Good Hair Day
- Company type: Privately held
- Industry: Hair styling
- Founded: January 2001
- Founder: Martin Penny, Gary Douglas and Robert Powls
- Headquarters: Wellington Place, Leeds, United Kingdom
- Revenue: ▲£50,360,000 (2006)
- Net income: ▲£9,600,000 (2006)
- Parent: Wella
- Website: ghdhair.com

= Good Hair Day =

Manufacturer of hair care products

Good Hair Day, abbreviated to ghd, is a manufacturer of hair care products based in Leeds, United Kingdom. The company is known for its hair straightening irons and is sold in over 50,000 salons worldwide. The company was the first hair tool sponsor of the Victoria's Secret Fashion Show.

==History==
Martin Penny, Gary Douglas, Susan Powls, and Robert Powls founded ghd in January 2001. The four collaborated to buy the rights to a hair straightening iron from an inventor in South Korea. The brand grew organically from word of mouth, and began their first advertising campaign two years later. By then, hair salons had purchased £12 million of stock, against a forecast of between £3 million and £4 million.

In May 2004, ghd entered the North American market, which helped generate worldwide sales of £37 million for the year. In July 2006, The Jemella Group, which owned the ghd brand, was bought by Lloyds Development Capital for £55 million. It was sold eleven months later to Montagu Private Equity for £160 million. in February 2013, Lion Capital, a British private equity firm, purchased ghd for approximately £300 million.
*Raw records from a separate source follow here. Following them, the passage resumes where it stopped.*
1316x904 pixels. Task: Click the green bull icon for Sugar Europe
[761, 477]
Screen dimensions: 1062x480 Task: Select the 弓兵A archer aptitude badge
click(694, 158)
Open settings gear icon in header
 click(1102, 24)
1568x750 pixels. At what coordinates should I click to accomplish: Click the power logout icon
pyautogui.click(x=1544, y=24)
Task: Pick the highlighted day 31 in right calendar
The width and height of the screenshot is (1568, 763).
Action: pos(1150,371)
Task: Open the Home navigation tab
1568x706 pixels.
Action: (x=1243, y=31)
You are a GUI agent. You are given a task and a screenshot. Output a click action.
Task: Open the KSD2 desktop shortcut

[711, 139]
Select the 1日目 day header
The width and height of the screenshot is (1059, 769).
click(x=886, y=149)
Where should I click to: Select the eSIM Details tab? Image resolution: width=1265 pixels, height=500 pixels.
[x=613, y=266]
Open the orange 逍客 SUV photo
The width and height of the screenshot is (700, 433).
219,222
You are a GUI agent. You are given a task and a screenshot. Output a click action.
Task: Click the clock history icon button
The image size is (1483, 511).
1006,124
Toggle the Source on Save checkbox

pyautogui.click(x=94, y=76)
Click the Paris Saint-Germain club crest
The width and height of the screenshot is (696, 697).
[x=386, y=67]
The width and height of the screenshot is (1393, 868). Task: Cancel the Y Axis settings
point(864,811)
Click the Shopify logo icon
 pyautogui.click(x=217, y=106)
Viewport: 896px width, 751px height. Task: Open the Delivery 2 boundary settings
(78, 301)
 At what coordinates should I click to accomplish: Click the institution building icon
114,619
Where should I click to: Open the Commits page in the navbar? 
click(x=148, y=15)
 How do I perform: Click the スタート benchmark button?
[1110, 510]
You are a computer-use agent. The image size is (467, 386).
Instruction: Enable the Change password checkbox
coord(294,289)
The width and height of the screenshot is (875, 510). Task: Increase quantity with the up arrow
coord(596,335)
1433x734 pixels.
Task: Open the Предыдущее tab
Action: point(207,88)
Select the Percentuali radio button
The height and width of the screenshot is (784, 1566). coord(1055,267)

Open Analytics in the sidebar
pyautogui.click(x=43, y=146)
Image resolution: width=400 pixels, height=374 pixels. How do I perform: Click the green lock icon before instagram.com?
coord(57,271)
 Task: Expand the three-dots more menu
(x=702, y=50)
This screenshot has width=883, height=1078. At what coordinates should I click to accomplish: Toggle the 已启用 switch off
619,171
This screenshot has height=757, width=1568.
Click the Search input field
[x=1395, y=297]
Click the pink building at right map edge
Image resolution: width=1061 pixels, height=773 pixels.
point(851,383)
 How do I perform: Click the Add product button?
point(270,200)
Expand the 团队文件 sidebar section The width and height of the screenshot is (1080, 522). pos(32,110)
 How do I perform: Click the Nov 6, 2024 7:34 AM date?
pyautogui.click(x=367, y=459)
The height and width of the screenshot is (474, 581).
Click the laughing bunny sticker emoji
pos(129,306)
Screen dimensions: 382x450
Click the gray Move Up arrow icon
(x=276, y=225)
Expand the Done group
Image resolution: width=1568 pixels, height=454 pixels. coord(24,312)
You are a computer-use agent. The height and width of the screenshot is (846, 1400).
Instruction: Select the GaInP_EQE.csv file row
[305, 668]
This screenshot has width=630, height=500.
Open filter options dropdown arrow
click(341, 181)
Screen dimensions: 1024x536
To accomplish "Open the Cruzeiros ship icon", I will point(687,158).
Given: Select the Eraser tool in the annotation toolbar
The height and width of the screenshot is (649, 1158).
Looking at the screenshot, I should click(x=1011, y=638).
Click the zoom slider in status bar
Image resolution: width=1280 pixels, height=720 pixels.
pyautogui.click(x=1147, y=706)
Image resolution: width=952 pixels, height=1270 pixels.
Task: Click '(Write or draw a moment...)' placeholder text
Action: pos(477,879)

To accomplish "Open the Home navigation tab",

By March 2013, the company had sales totalling over £150 million, more than doubling since 2007, selling over two million styling irons through 50,000 salons worldwide. In 2016, Coty bought ghd for an estimated £420 million from the private equity firm Lion Capital LLP. The sale was completed on 21 November 2016.

On December 1, 2020, Coty completed sale of Wella, Clairol, OPI and ghd brands stake to KKR for $2.5bn in cash whilst retaining 40% stake in the standalone company. On October 1, 2021, Coty announced that it would sell approximately 9% of its shares to KKR for $426.5 million. The deal cuts Coty's stake in Wella, Clairol, OPI and ghd brands to around 30.6%.

On November 8, 2021, Coty has agreed to sell an approximate 4.7% stake in Wella to KKR in exchange for the redemption of approximately 56% of KKR's remaining convertible preferred shares in Coty. The deal reduces Coty's total shareholding in Wella, Clairol, OPI and ghd brands to approximately 25.9%. KKR will continue to have a 2.4% ownership stake in Coty on an as-converted basis.

===Products===
- In 2011, ghd launched the V Gold Series styler.
- In 2012, ghd launched the Air Professional hairdryer.
- In March 2013, ghd launched the "Eclipse" hair straightener. The consistent temperature reduces the time to style hair, particularly coarse hair that may previously taken multiple run throughs.
- In 2014, ghd launched the Aura hairdryer and ghd Curve, hair curling range.
- In 2015, ghd launched the Platinum styler.
- In 2018, ghd Platinum Plus styler was launched.
- In 2023, ghd Duet Style wet to dry styler was launched
- In 2024, ghd Duet Blow Dry wet to dry hair dryer brush was launched.
- In 2024, ghd Chronos styler was launched.
- In 2025, ghd Chronos Max styler was launched.
- In 2025, ghd Chronos Curve curlers were launched.
- In 2026, ghd Speed hairdryer was launched.

== Advertising and sponsorship ==
- ghd launched its first advertising campaign in August 2003, as the sponsor of the British reality television show The Salon.
- In November 2009, ghd ran a popular series of advertisements titled 'Twisted Fairytales' that included depictions of characters such as Rapunzel, Little Red Riding Hood, and Cinderella.
- In October 2011, ghd launched the "Scarlet Collection" with Katy Perry as the face of the campaign. Photos for the campaign were shot by the photographer David LaChapelle. * ghd has also partnered with Victoria's Secret for a multi-year sponsorship of its annual fashion show. The company is the first ever hair tool sponsor for a Victoria's Secret fashion show.

===Endorsements===
The brand has attracted endorsements from a variety of celebrities including the singer Katy Perry who became the face of ghd in December 2011.

==Charity==
Since 2004, ghd has raised approximately £2.5 million for the Breakthrough Breast Cancer charity. The company produces a limited edition pink hair iron every year, with £10 of the sale price being donated in support the charity. In January 2010, ghd partnered with charity "Mom It Forward" and SafeHouse Denver, a women's shelter that serves victims of domestic violence and their children, in an event at Sephora.